First Zeppelin Air Raids on London
London The 31st of May 1915 AD
When WWI began, rumours spread about Germany’s ability to send her giant dirigibles across the sea to attack centres of population and industry.
Count von Zeppelin had developed the machines after his experience in the Franco-Prussian War, taking the concept to a practical stage after his retirement from the military. The first flew in 1900, and major investment was put into the programme as both its civil and military potential was realised. The Germans had seven working military airships when war was declared in 1914, six held by the army, the last in the hands of the navy.

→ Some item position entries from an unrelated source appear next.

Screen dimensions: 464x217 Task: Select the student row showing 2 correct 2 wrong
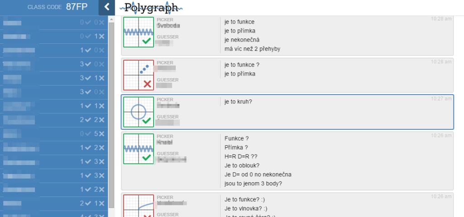click(54, 120)
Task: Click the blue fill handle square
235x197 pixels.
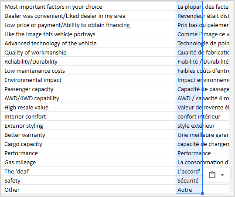Action: coord(202,194)
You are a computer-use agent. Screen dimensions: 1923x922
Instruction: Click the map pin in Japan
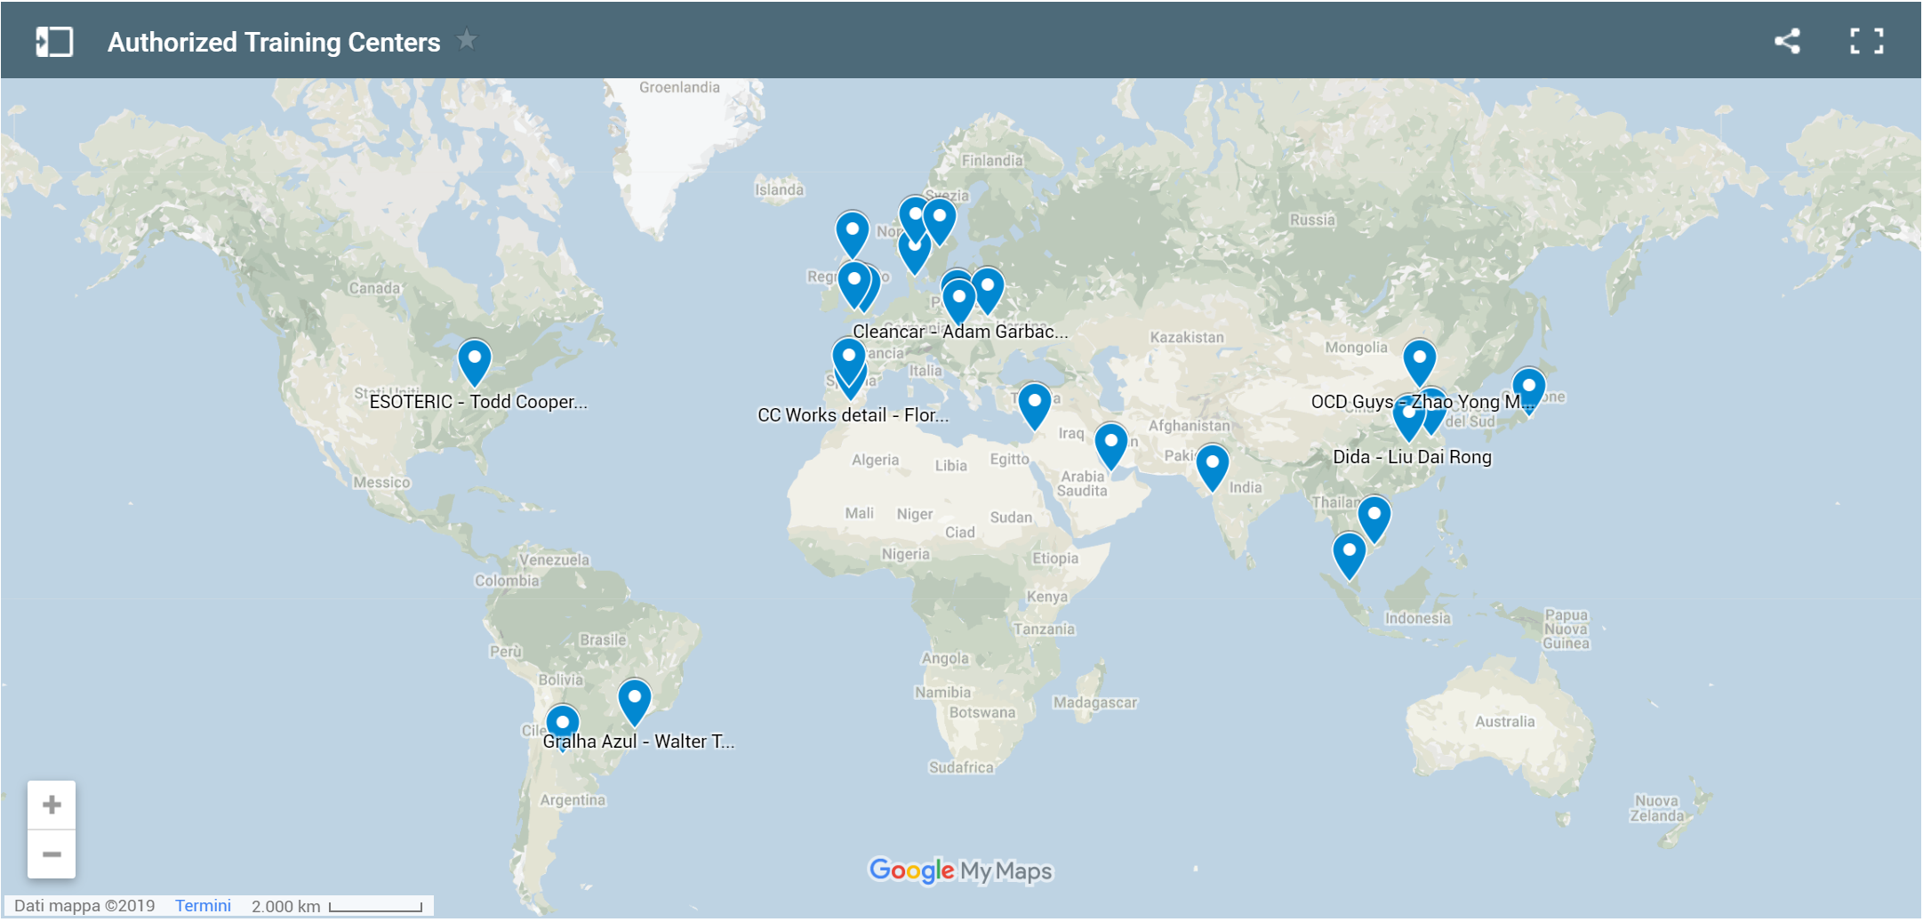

For some time in the early stages of the conflict the machines were largely used for naval reconnaissance, highly effective in that role given their speed – in favourable conditions they could exceed 80mpph – and the elevations they could reach, climbing to a height of 13,000 feet or more. The military hierarchy were keen to develop their use further, however, and tests of their offensive capacity were made in bombing raids over Liege and Antwerp in 1914.

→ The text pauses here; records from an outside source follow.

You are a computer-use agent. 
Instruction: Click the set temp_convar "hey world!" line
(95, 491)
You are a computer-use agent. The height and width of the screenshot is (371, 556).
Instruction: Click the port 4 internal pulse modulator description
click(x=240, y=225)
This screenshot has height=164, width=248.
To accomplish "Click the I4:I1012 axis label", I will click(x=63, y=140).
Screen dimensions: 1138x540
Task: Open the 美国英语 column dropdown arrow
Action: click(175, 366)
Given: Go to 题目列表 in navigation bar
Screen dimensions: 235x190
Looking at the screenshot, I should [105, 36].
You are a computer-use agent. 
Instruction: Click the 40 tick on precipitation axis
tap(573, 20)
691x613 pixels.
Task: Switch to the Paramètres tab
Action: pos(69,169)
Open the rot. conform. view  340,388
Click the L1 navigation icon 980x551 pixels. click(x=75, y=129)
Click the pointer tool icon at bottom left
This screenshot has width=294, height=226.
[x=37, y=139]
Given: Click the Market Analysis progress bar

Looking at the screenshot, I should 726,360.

Kaiser Wilhelm seems to have been reluctant to allow the use of this new weapon against targets other than military ones, but in 1915 he was persuaded of the need to do so, partly because French bombers had by then attacked German cities. Raids on Paris, though it was closer than London, meant crossing large tracts of enemy territory, allowing the ground and air defences ahead to be prepared. London, reached by crossing mainly occupied land and the seas, was a safer target.

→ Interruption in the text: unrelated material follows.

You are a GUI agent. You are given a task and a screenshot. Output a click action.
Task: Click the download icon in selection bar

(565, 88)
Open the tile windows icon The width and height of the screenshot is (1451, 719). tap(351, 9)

On January 19 1915 Great Yarmouth, Kings Lynn and Sheringham in Norfolk were raided in a test of the idea. Two civilians died, 16 were injured, and the panic in the country was evidence of the propaganda value of the tactic.
Thus on the night of May 31, 1915, Zeppelin LZ-32 flew about 400 miles to reach the English capital. The machine was about 190m long, and able to carry several tonnes of bomb which by this time had been specially adapted for aerial bombardment. For several hours the airship dropped explosive and incendiary devices over the city. Stoke Newington was the first place to suffer the attack.
Five were killed in the raid, another 35 injured. The panic seen after the Norfolk raid was magnified several times over. Talk went round of invasion by Zeppelin, and of plans for mass raids. What was very clear to the people and the government alike was that the almost non-existent air defences needed to be improved, and major effort was directed to this goal, the warning system being upgraded from policemen with whistles to a rather more sophisticated version, and development of fighter planes with the weaponry and ammunition to down the craft was urgently accelerated.